▶ Work required
Your copy must start with the line containing "Click the Wyświetl powiązane koszty link" and end with the last line of the entries, matching them exactly and leaving out every picture.

▶ Provided entries
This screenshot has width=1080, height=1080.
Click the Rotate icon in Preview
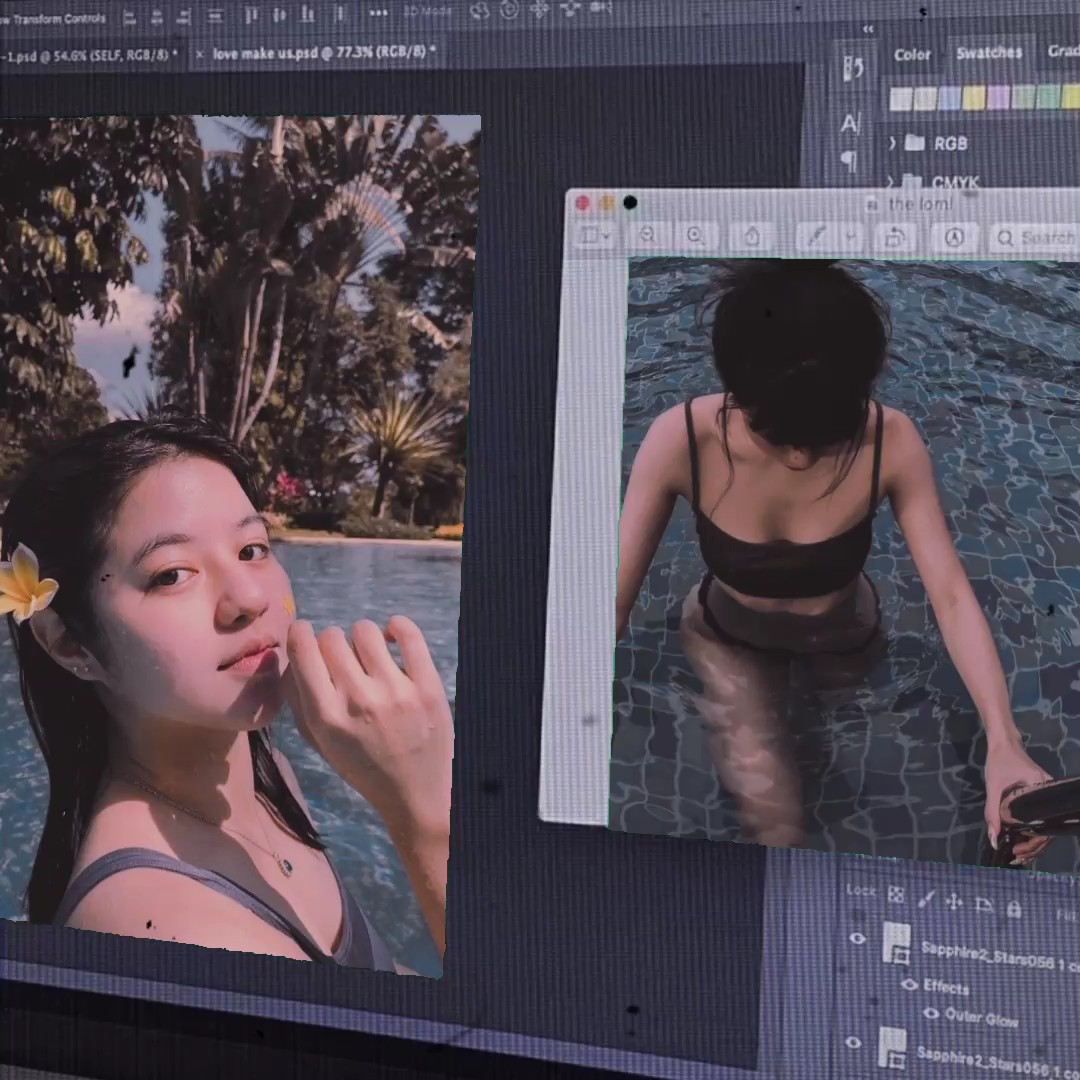[894, 238]
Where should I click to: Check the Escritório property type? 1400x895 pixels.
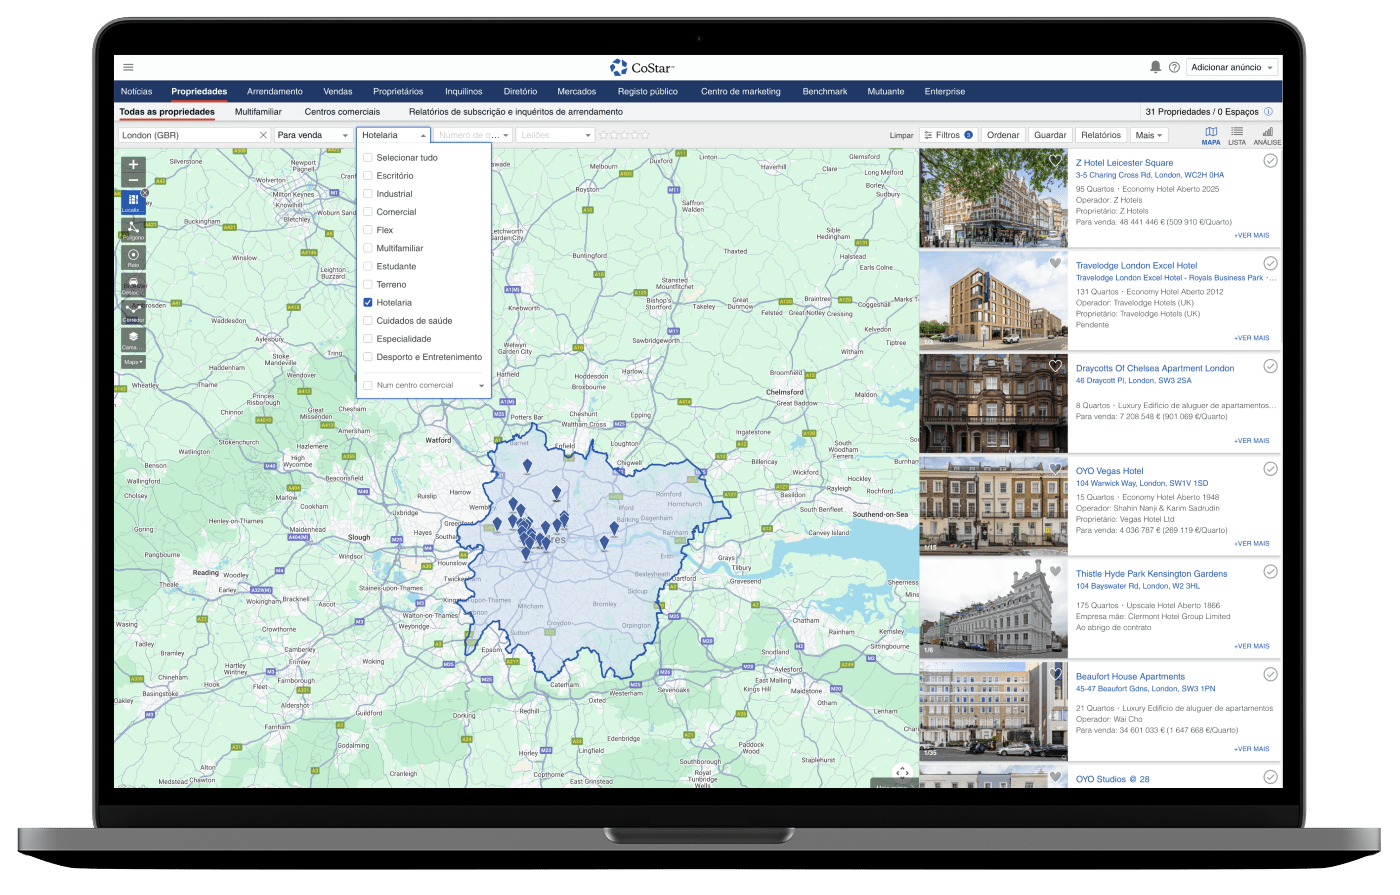click(x=368, y=176)
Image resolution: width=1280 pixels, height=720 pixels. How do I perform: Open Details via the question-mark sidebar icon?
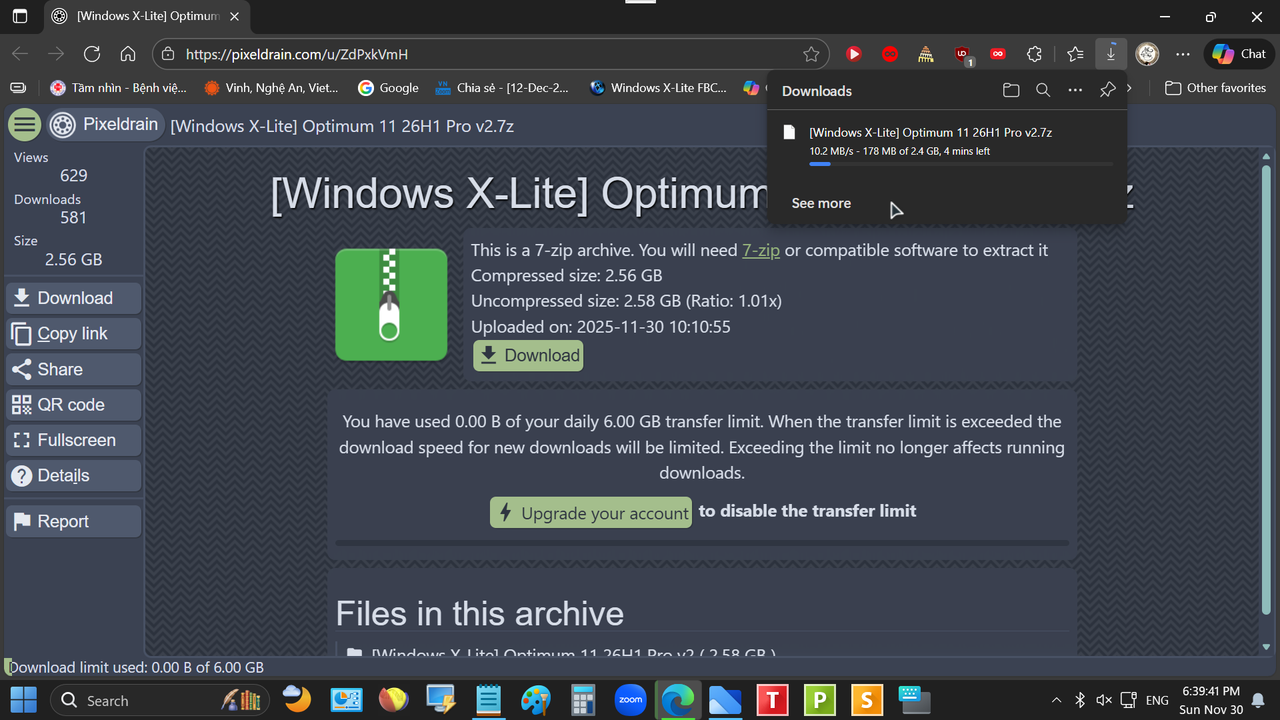22,475
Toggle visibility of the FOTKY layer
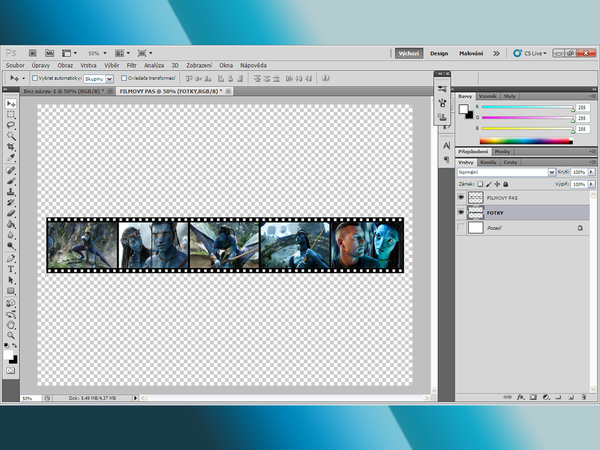The width and height of the screenshot is (600, 450). (461, 213)
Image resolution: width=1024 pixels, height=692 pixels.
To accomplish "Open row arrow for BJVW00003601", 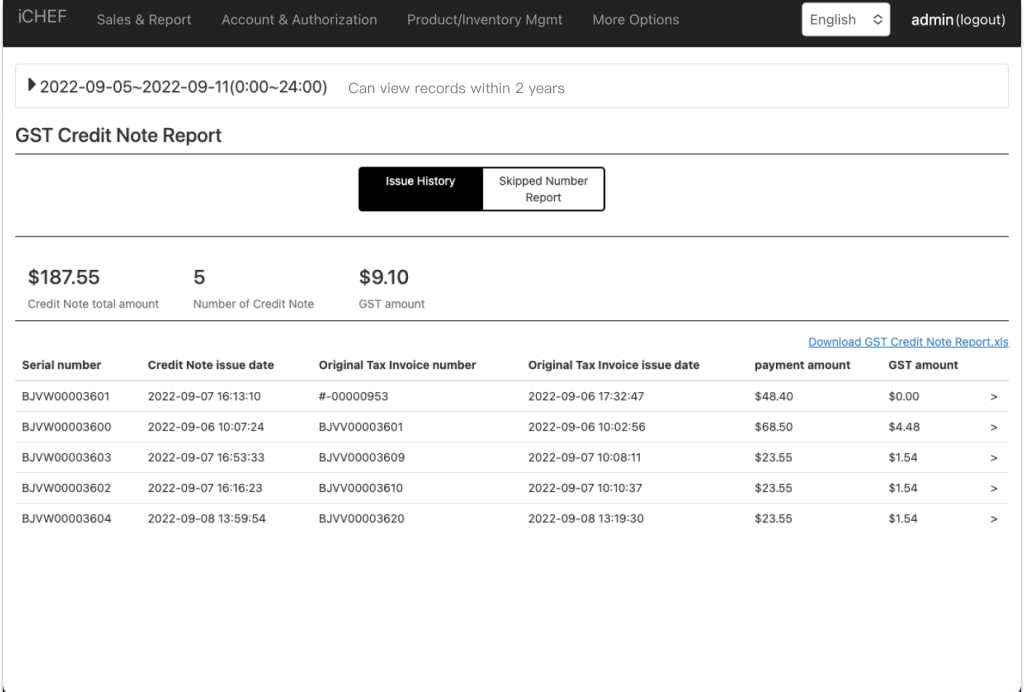I will [993, 396].
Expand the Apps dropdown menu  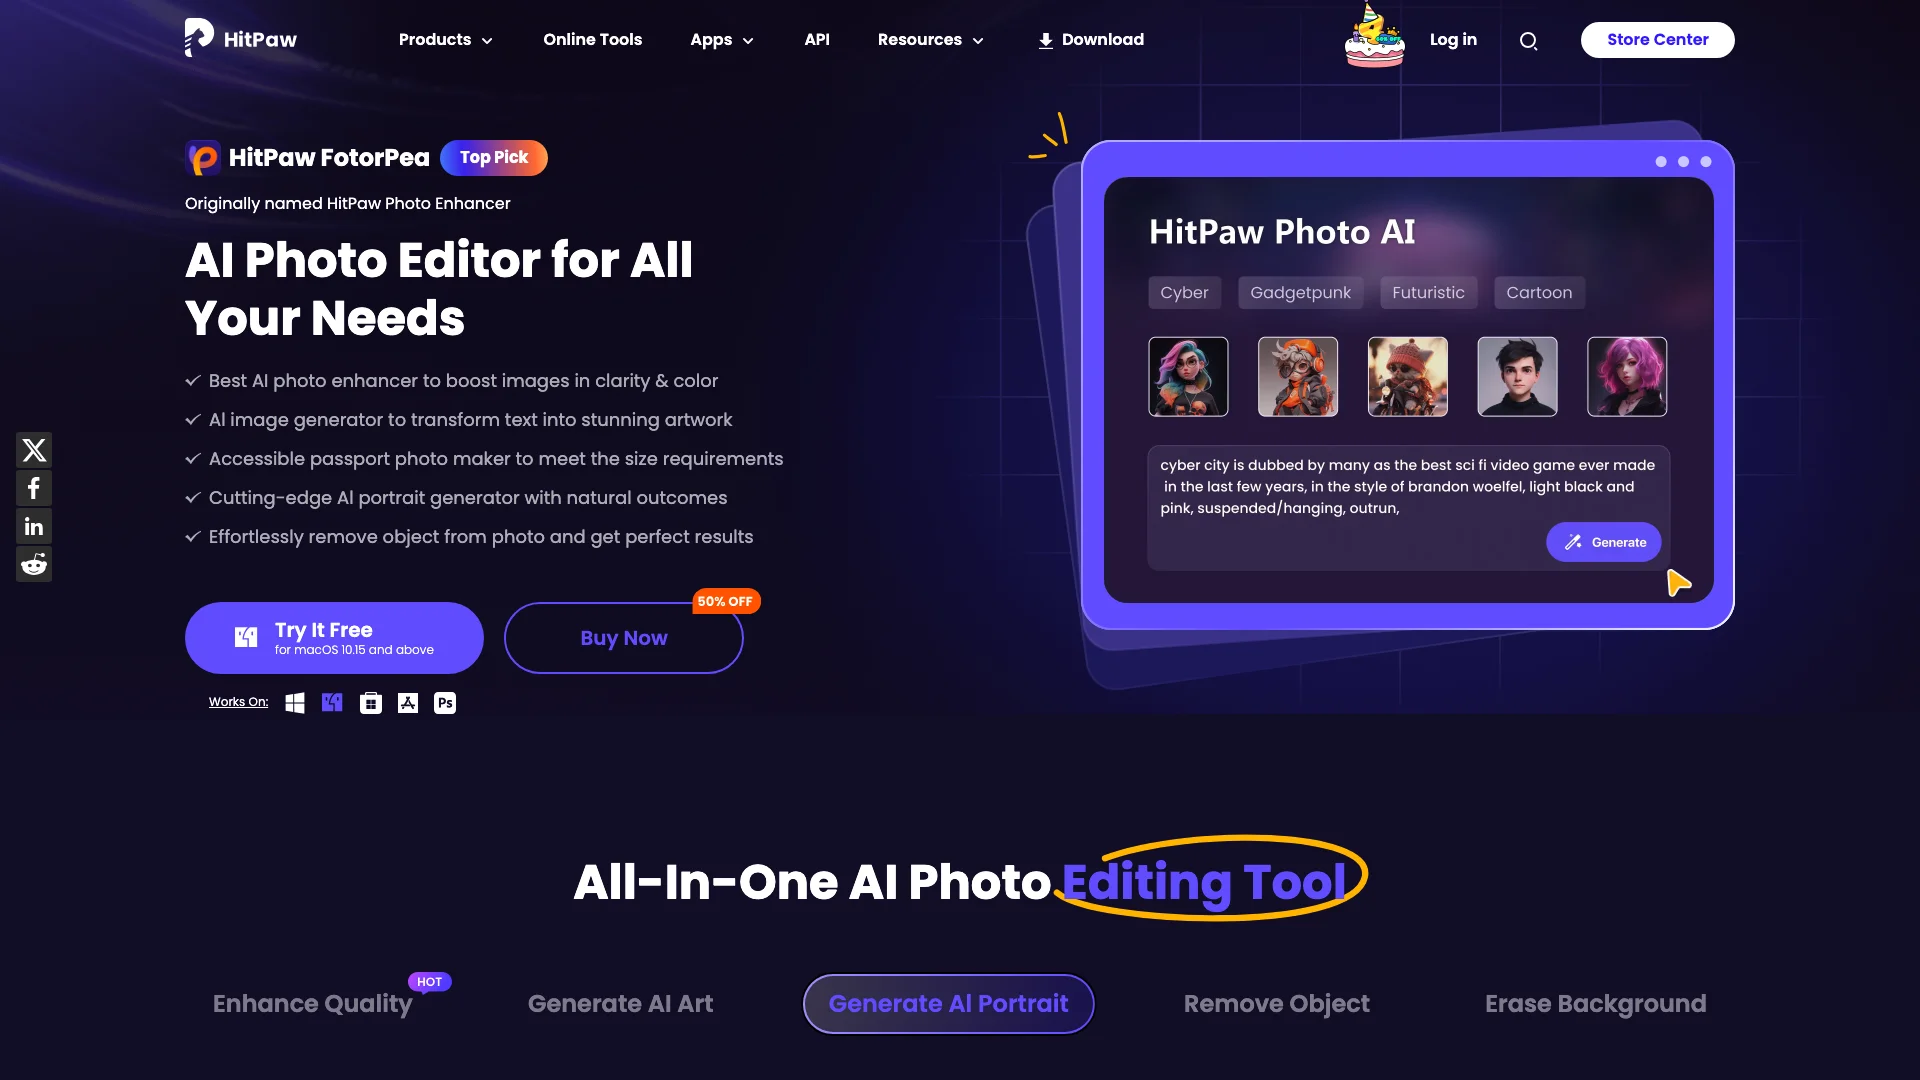click(723, 40)
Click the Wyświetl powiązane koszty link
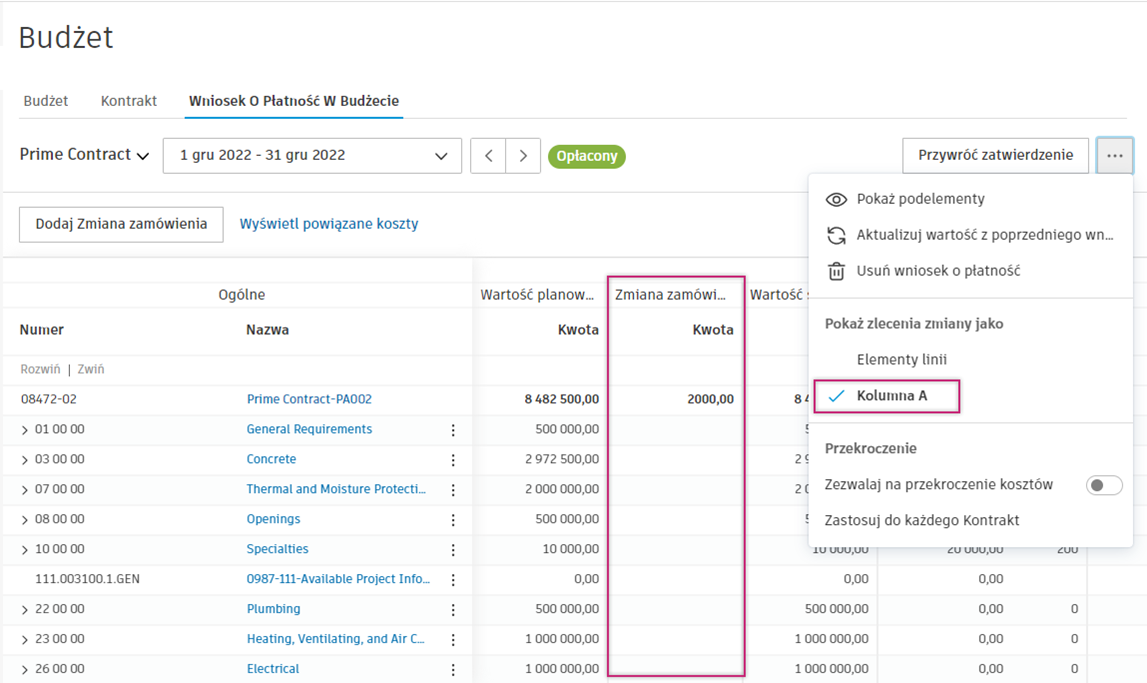Screen dimensions: 1147x683 click(329, 224)
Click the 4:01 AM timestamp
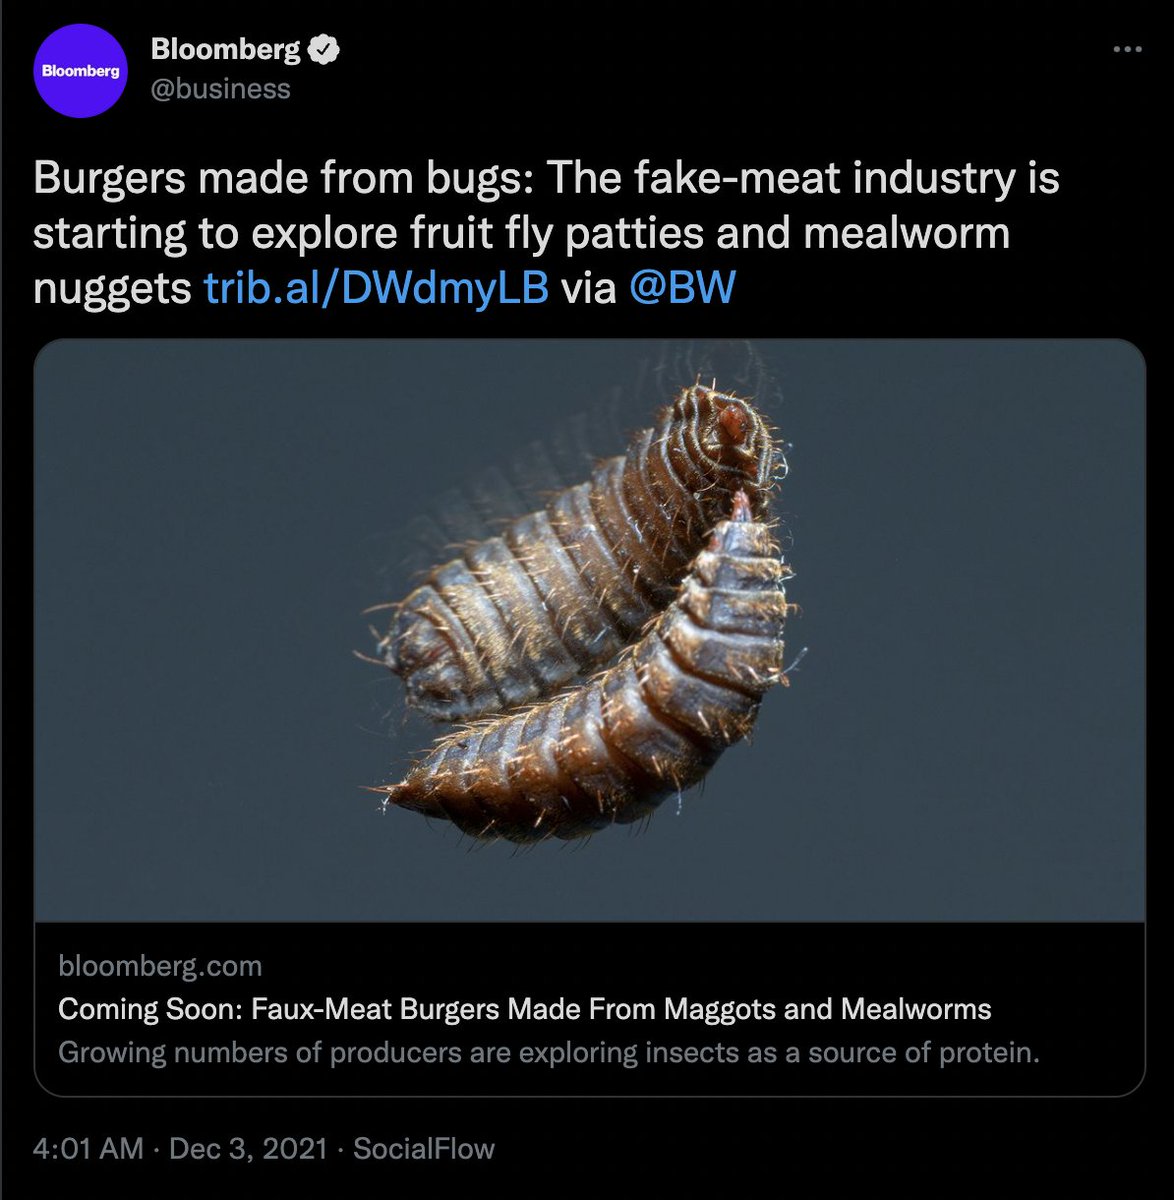The width and height of the screenshot is (1174, 1200). [89, 1148]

▶ Answer to this exercise
Click the Wyświetl powiązane koszty link
Screen dimensions: 1147x683 click(329, 224)
Click the 4:01 AM timestamp
The width and height of the screenshot is (1174, 1200). [89, 1148]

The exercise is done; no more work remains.